Another of your series of works is entitled “Black Madonna”, which was first shown in 2018 at the Kunstmuseum Basel. It is based, among other things, on the cult of the late medieval figure of a “Black Madonna” in Altötting in Upper Bavaria. Your sculpture in Basel, based on the Altötting Madonna, was black, now you show a white Madonna. Why?
The Madonna in Basel was made from tar, from the hollow form of this white Madonna on display. This Madonna, modeled on a key ring of the Altötting Madonna figure, is the original positive. I am asking the question whether the Madonna has a supposed race, whether she is above it, or whether she did not already exist before our construct of a race even existed.
By collecting archives, such as the record archives of Frankie Knuckles, the “Godfather of House,” you preserve Black history and create public spaces of remembrance. Do you think that has something to do with the idea of healing, which is currently so virulent in architecture and art?
Yes absolutely. We were nine children at home. So if my mother had to clean up after all of us, she would have been tired all the time. So the rule was that you should leave a place better than you found it. I think my city projects in Chicago have a lot to do with that. I try to make the rooms better than I found them. And then I think, deep down, I’m the archetype of the worker. I like my job more than anything. So when I create a space, it’s absolutely about healing.

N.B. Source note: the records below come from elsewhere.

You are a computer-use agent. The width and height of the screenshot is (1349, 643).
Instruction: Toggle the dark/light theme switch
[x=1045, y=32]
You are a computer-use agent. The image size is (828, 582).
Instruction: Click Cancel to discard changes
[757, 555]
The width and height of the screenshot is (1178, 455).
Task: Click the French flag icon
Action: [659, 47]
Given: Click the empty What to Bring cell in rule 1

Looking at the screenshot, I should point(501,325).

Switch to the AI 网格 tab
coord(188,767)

You founded the Rebuild Foundation in Chicago. This non-profit organization rehabilitates run-down homes and creates affordable housing in the Greater Grand Crossing neighborhood of Chicago’s South Side. You initiated the Stony Island Arts Bank, with a library and spaces for concerts, also the Black Cinema House and the Dorchester Projects, two houses you acquired that make their archival collections accessible, including the 8,000 discs that You at the closure of Dr. acquired Wax Records. How do you finance your projects?

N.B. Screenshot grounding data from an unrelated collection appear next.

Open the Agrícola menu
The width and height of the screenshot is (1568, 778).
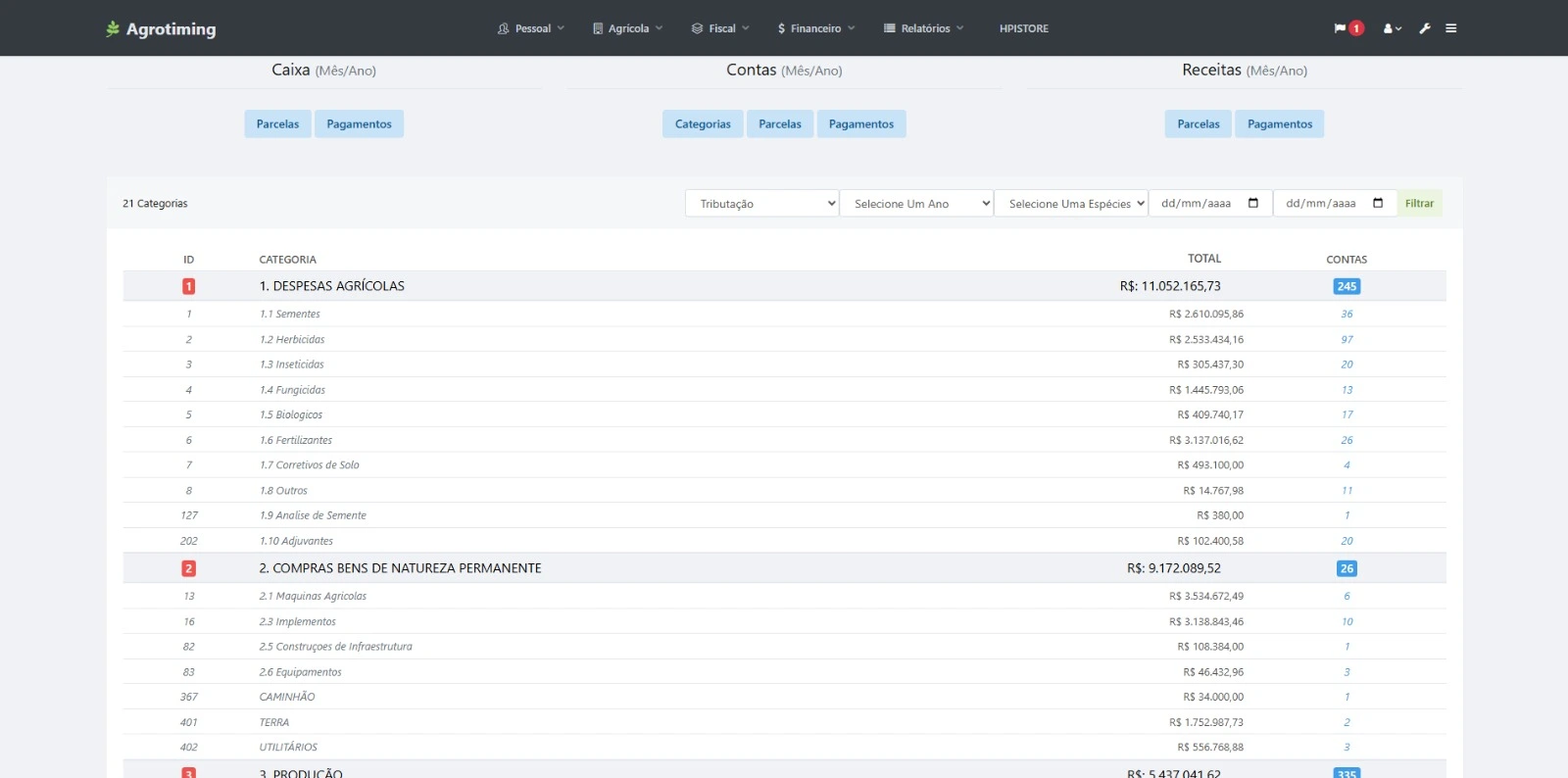627,28
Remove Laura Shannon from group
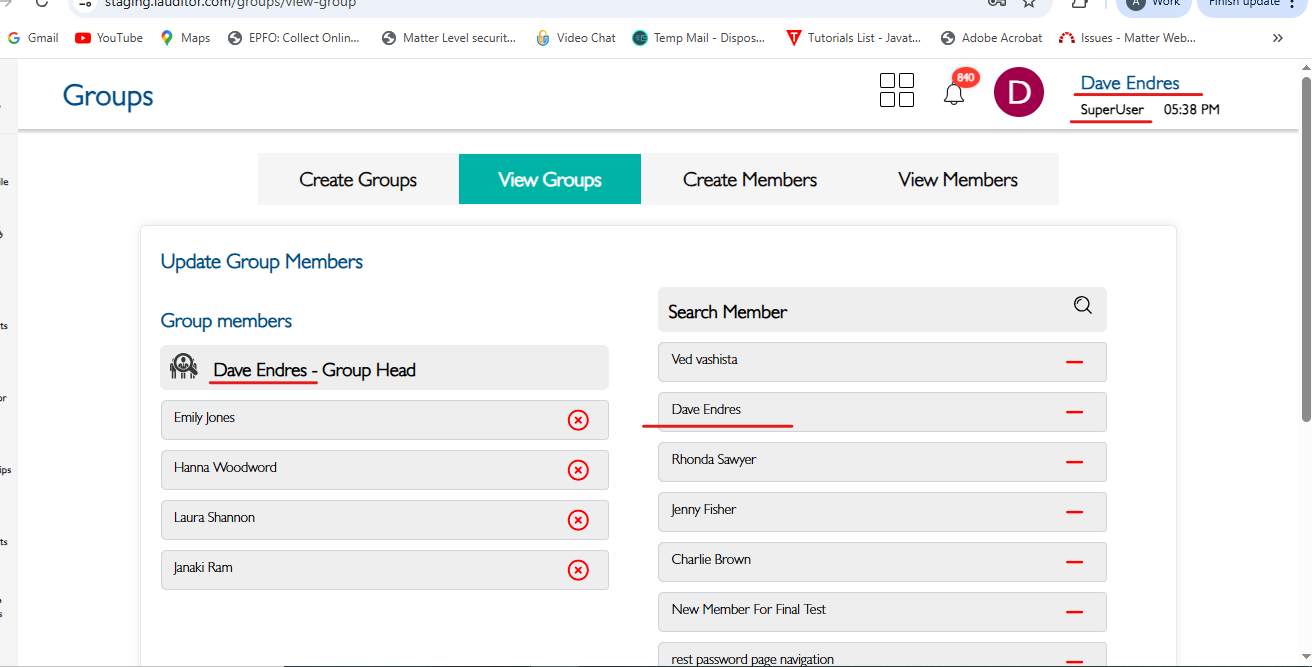The width and height of the screenshot is (1312, 667). pyautogui.click(x=578, y=520)
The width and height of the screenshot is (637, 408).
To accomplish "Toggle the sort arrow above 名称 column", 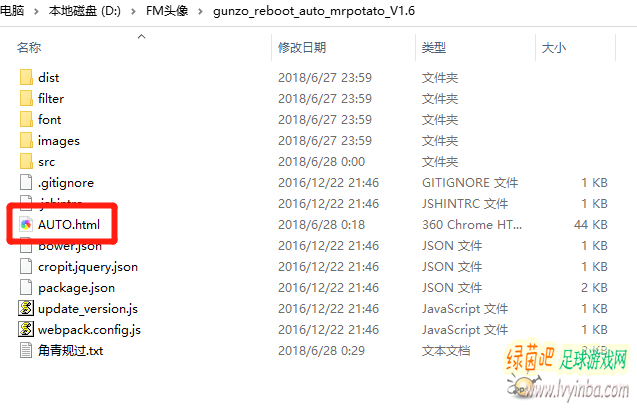I will point(141,37).
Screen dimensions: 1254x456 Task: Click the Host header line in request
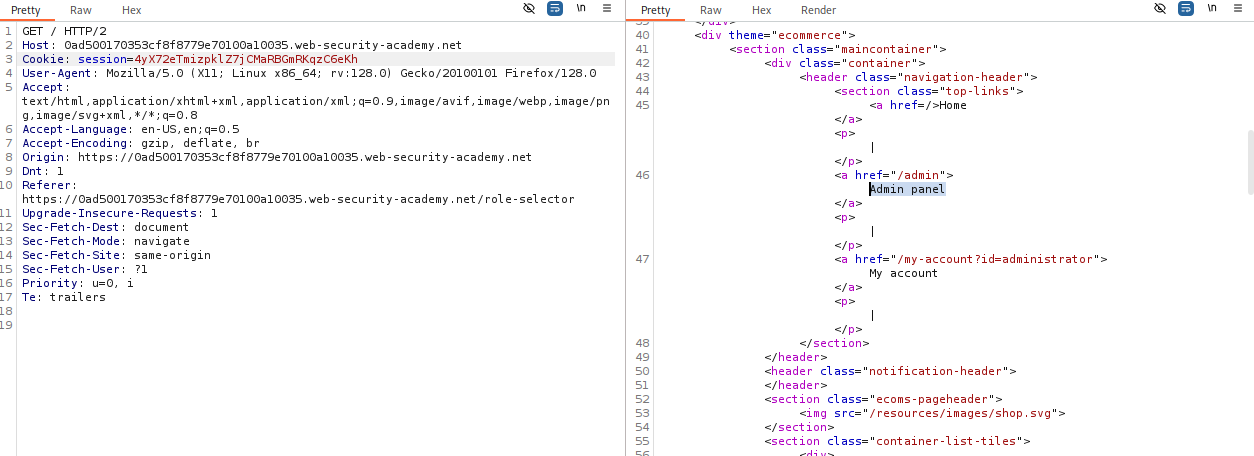(x=242, y=45)
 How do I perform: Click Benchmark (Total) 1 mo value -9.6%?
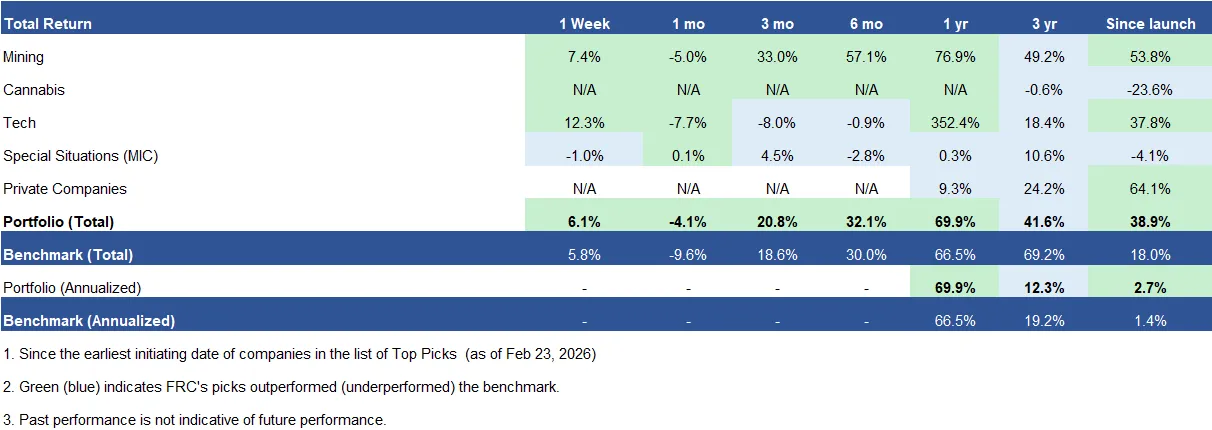coord(688,255)
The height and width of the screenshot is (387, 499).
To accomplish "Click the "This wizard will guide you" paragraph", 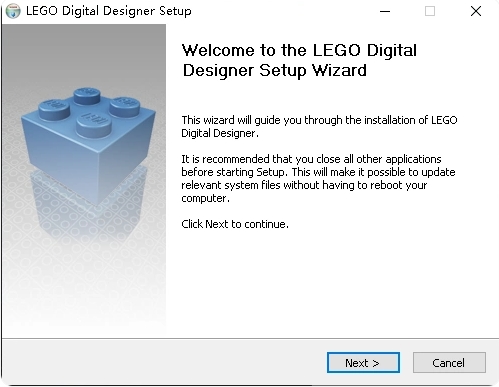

I use what I earn in the art world to do something in my community. But I would say that 80 percent of what I do I do with the help of others, the city of Chicago, the state, and individuals and foundations around our country. I think this works because I’m willing to spend all my money and invest the energy and resources it takes.

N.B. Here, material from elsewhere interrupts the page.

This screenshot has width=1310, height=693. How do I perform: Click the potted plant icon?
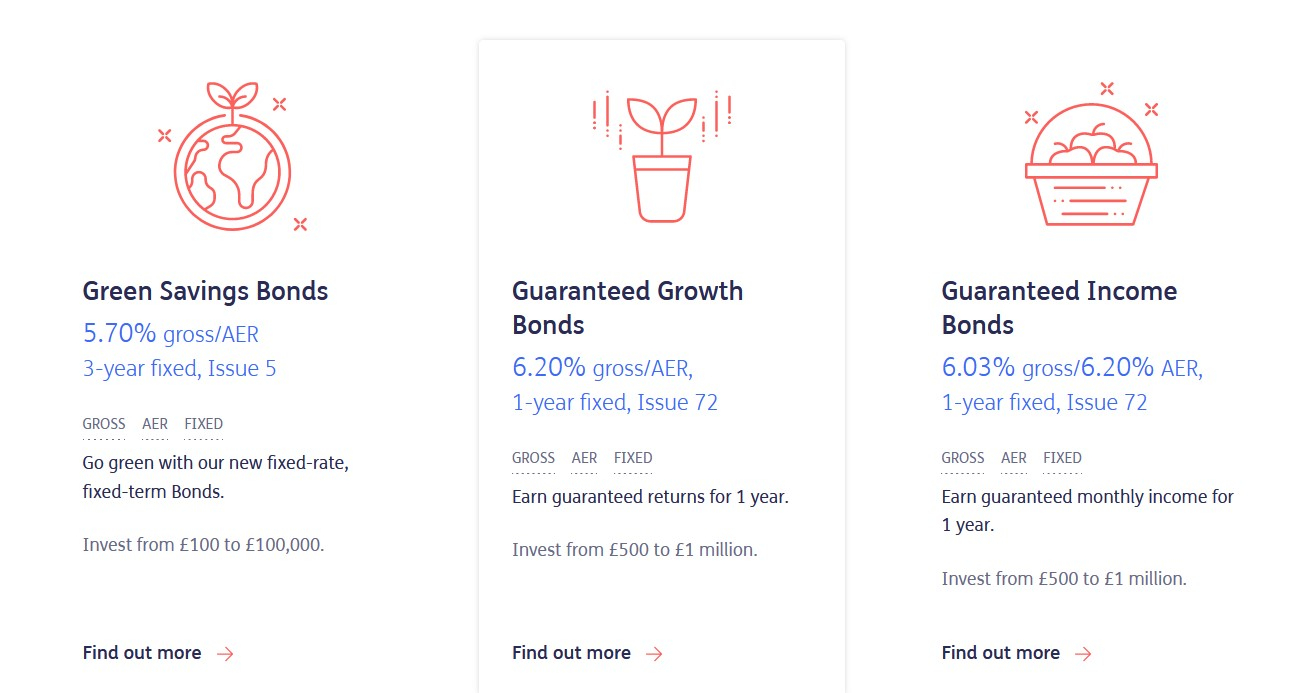(x=662, y=160)
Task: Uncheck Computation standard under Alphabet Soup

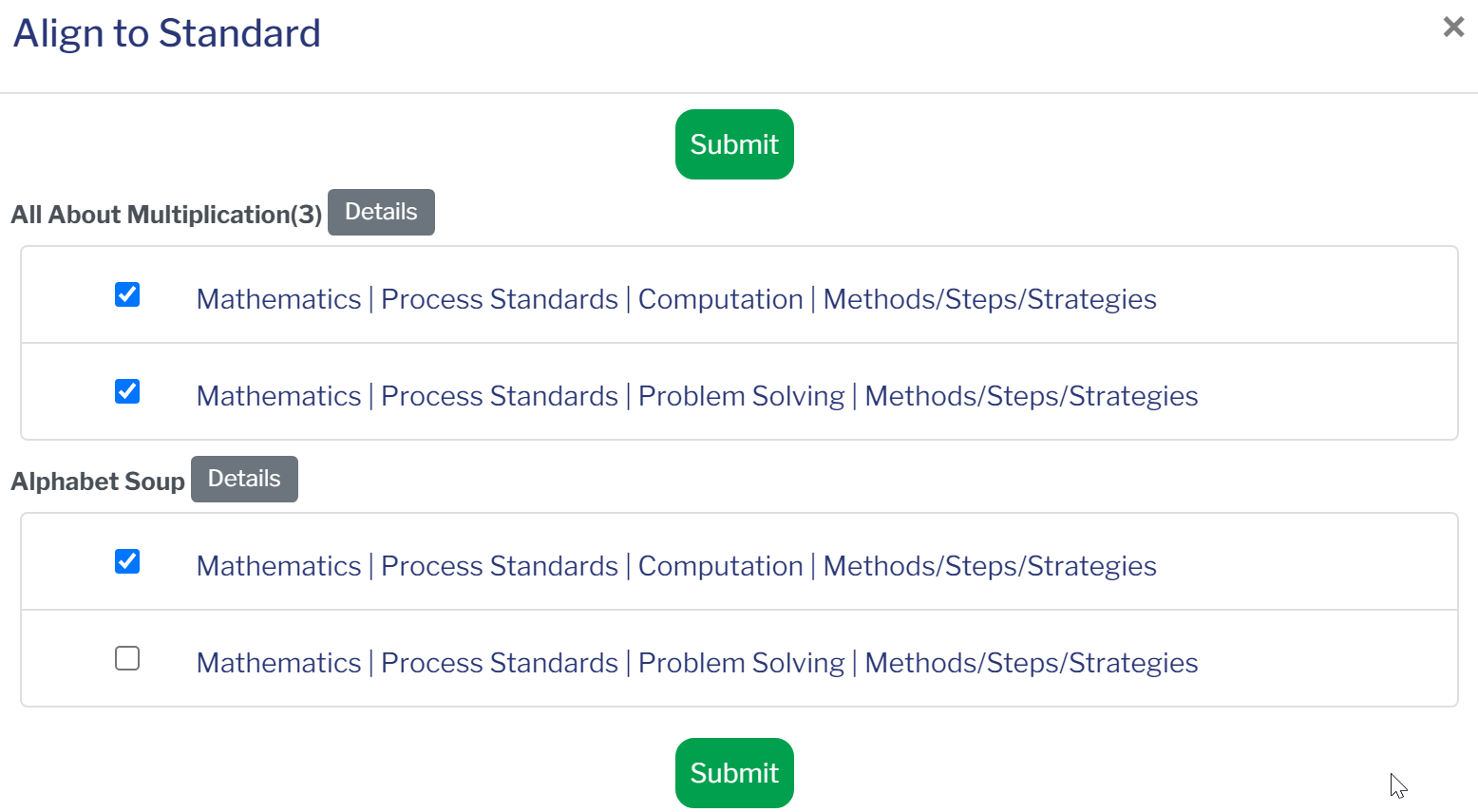Action: click(x=127, y=562)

What kind of audience do you actually meet with your community projects in Chicago?
The projects are located in the South Side, which is 99 percent black. About 400 people come to our concerts, parties and dinners who are interested in the music, but there are also retired teachers who are interested in our libraries or academics who want to learn more about the black image for science. Whole families come with children, who learn from us how much great music, books and art there is by black people, which is not shown in the usual school books and media.
The musician and professor George Lewis, also from Chicago, speaks of what he believes is a necessary decolonization of European institutions. What is your perspective on Europe?
I think it is becoming clear that the institutions need to do more to involve more people. And while being black may be sexy right now, museums should be places where all people feel represented. I am aware that Black artists are selling well on the art market right now. I benefit from that too, but in the end it’s just capitalism, basically another form of colonial thinking.